As shown in previous studies, CT angiography is a good exam for visualizing the different branches of arteries and studying the anatomic variations in their origin, especially in the case of uterine arteries[14,32]. CT demonstrates good penetration, can clearly show certain organs and arteries, has great potential for exploring smaller branches of blood vessels, and can be used to diagnose vascular diseases such as stenosis and occlusion[33-34]. Therefore, in this study, we used CT imaging to observe changes in the diameter of the uterine and peripheral arteries to evaluate changes in placental perfusion and peripheral resistance.
Studies have shown that compared with ephedrine, phenylephrine is more likely to cause uterine artery contraction and increase vascular resistance, reduce uterine placental perfusion, and adversely affect the fetus[10,35]. In our study, both phenylephrine and ephedrine induced the same degree of peripheral vasoconstriction; however, the vasoconstriction effect on the uterine artery was different. In short, phenylephrine elicited a strong but short duration vasoconstriction effect, while ephedrine triggered a mild but long-lasting duration vasoconstriction effect, which was consistent with the aforementioned studies.

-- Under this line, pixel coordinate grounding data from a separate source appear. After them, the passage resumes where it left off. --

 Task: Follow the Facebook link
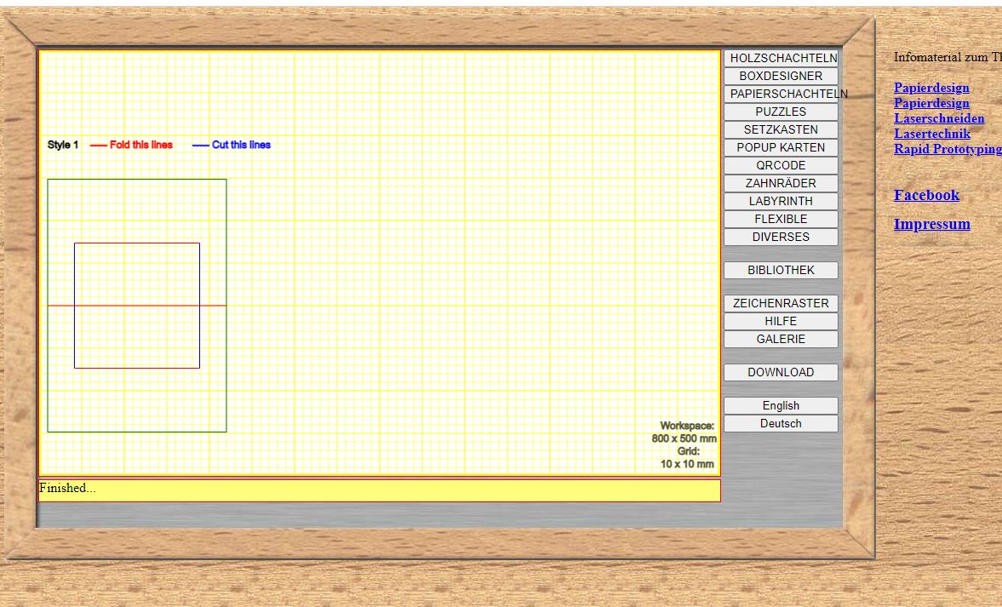pyautogui.click(x=926, y=195)
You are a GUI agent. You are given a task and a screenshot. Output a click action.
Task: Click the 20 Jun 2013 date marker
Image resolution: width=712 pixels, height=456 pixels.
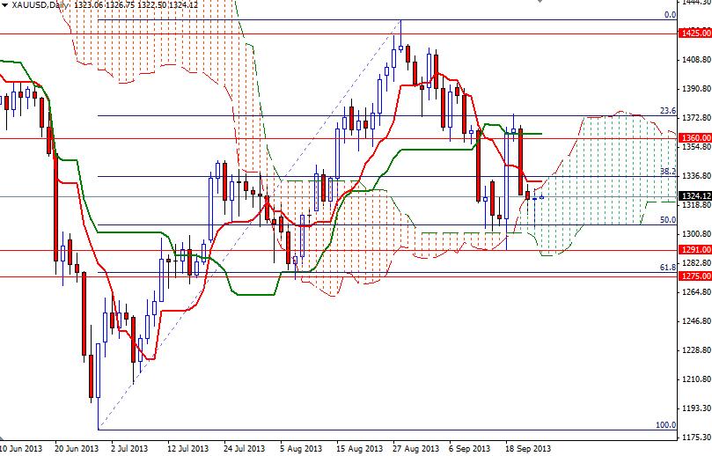(x=77, y=449)
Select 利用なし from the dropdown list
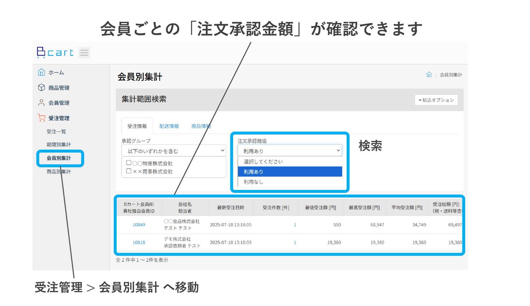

There are several limitations of our study that must be considered. First, the anatomical structure of the placenta is different in pregnant rabbits than in parturients. Accordingly, differences in the placental transfer of vasopressors may exist. In addition, human and rabbit responses to vasopressors may vary because there are species-specific differences in α- and β-adrenergic receptor distribution. Second, the drug doses used in this study are commonly used clinical single doses, and we did not carry out research using other doses of each drug. Third, the anesthesia method used for pregnant rabbits is general anesthesia, which is different from the intraspinal anesthesia used in clinical practice. The effect of intraspinal anesthesia on uterine artery diameter in pregnant rabbits needs further study. This study comprised only observation of the phenomenon and did not study the underlying mechanism.